◆ FRAGMENTO CITADO
----

La voz, la muerte y lo que queda

Ensayo sobre la muerte y la poesía de Edenilson Rivera

Dice Edenilson Rivera, autor del poemario Fabuladora de las nubes: «Así pues, hoy me pregunto qué nos queda de una voz cuando se va. Qué nos queda aún a nosotros que seguimos en el mundo. Por qué esperamos lo improbable cuando creemos que hay algo más allá de la finitud vital»


Edenilson Rivera | Poeta, licenciado en Letras y ensayista


Siempre está ahí la muerte: parece exhalarnos su aliento, aunque no la vemos. Sin embargo no quiero llamarla si la nombro ni quiero ser mal augurio para «el otro». En qué perdura todo lo que se acaba. Me lo pregunto a menudo. Pero cómo puede continuar aquello de lo que no tenemos certeza. En algún momento —hay cosas que solo se intuyen porque sí o le vienen a uno de alguna parte— creía presentir algo que se me anunciaba, algo que había pensado muchas veces, que me invadía la cabeza, acerca de que me era inconcebible que pudiese terminar la vida. «No puede ser así», me decía. Así pues, hoy me pregunto qué nos queda de una voz cuando se va. Qué nos queda aún a nosotros que seguimos en el mundo. Por qué esperamos lo improbable cuando creemos que hay algo más allá de la finitud vital.

----

◆ FILAS DE DATOS
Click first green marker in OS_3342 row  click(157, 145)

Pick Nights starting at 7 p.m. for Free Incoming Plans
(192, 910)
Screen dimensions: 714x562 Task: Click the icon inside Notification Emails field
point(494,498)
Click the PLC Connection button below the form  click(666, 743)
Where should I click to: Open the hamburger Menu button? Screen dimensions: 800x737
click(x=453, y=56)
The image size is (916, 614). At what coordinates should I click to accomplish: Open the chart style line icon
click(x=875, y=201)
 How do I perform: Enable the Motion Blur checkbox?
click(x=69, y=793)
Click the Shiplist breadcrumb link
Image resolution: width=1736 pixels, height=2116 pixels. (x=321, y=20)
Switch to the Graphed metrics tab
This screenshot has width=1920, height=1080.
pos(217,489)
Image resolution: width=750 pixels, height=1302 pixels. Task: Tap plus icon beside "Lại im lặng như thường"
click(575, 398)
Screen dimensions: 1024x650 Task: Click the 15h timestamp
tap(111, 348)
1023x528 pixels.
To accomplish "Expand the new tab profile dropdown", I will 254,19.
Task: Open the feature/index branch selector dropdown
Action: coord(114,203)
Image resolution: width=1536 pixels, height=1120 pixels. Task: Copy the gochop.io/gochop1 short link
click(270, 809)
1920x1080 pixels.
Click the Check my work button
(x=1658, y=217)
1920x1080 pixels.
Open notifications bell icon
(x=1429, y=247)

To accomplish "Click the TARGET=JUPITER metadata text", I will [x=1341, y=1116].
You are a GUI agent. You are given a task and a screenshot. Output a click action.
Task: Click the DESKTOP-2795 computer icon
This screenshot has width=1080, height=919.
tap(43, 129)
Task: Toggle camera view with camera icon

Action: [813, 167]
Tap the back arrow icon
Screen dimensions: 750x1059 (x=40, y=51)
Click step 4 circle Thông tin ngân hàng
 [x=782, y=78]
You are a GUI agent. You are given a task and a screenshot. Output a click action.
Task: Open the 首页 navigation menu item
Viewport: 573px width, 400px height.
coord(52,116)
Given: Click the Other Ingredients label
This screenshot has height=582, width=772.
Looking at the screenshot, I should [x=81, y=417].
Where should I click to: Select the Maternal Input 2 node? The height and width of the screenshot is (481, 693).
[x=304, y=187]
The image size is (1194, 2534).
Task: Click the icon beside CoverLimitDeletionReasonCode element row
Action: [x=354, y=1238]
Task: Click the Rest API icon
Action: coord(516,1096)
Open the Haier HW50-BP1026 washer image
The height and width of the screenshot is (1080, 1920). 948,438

----

◆ TAREAS PENDIENTES
• A. Responde a estas preguntas sobre el ensayo acerca de la muerte y la poesía, y marca cada respuesta igual que su pregunta.
(i) ¿Cómo se titula el poemario del autor?
(ii) ¿Qué ocupaciones se le atribuyen al autor en la línea que lo presenta?
(iii) ¿Qué frase se decía el autor cuando le parecía inconcebible que la vida terminara?
• B. Escribe la continuación del ensayo sobre la muerte y la poesía a partir de su última frase.

◆ RESULTADOS EN ORDEN
• A.
(i) Fabuladora de las nubes.
(ii) Poeta, licenciado en Letras y ensayista.
(iii) «No puede ser así».

• B.
A la vuelta de lo que nos parece una certeza, la vida (o la muerte) con un doblez o giro abrupto nos enseña algo que no comprendemos de inmediato. El dolor se ahonda en el alma y se agranda en oscura pesadumbre. Caemos. Y aquello más preciado que amamos nos abandona. Casi siempre solo se ama lo ausente. Estar, seguir aquí, para los que quedamos, o para los que queden, hay una luz o una idea que nos estremece. Algo nos hiere y nos alumbra casi junto al dolor. Pero esto no se le aviene fácil a la conciencia. Y las flores del gesto hablan de resignación y esperanza, sin saber bien cómo hay que continuar en el mundo. Cómo hacerle frente a la conciencia misma cuyo apego a lo sentimental se vuelve fuerte para sentir arraigo y certezas en el corazón.

Esa certidumbre no es providencia de las palabras. Lo sé. Los espejos más audaces de la poesía se vuelven mudos y se apagan ante ese inmenso agujero en el alma, aunque un cierto murmullo se resista, o por lo menos de esa manera pretendemos creerlo. El casi inaudible susurro de algo que creemos volar, que creemos que debe continuar, a pesar de que la muerte nos toque. De otros, tal vez, serán la luz y la voz que nos abandonen; de otros, el espejo atroz de la verdad: ese otro indefinible que no es unívoco para todas las conciencias. El contrasentido y matices de las cosas producen dolor y, a veces, un raro deslumbramiento que tarda en revelarse. Pero creemos que algo sigue con nosotros aunque su presencia nos evada.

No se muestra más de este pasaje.